### What to do
From the line that contains "The height and" down to the final line below, please repeat each line exactly and nothing more, with no pictures.

### Supplied data
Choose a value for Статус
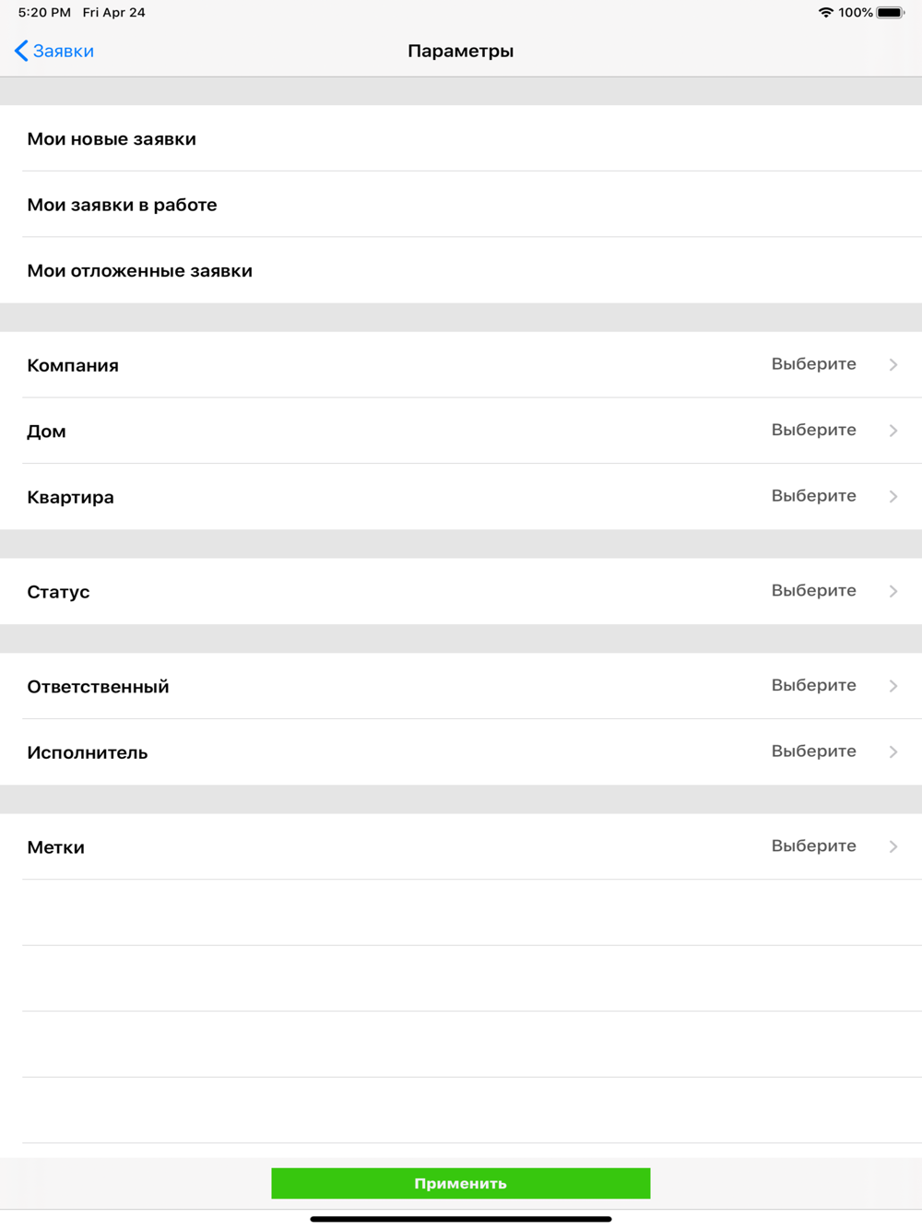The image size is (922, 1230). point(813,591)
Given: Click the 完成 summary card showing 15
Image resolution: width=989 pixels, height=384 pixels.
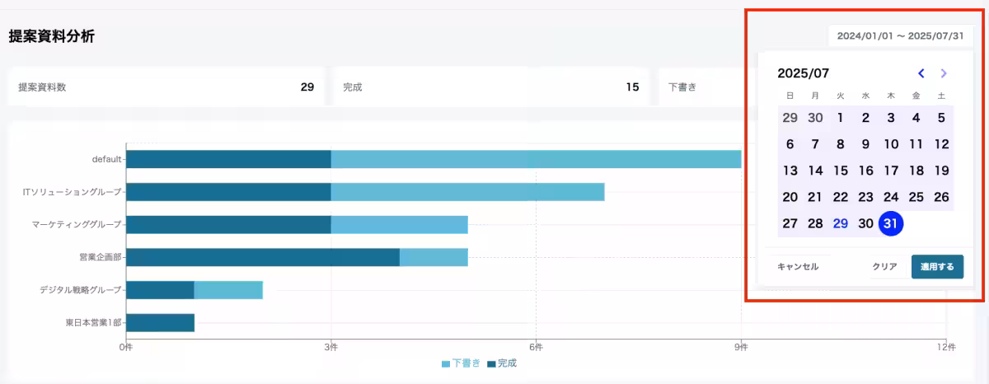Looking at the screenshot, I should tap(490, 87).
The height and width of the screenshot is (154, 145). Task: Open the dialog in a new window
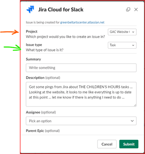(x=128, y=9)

### Answer space
The height and width of the screenshot is (154, 145). Task: Open the dialog in a new window
(x=128, y=9)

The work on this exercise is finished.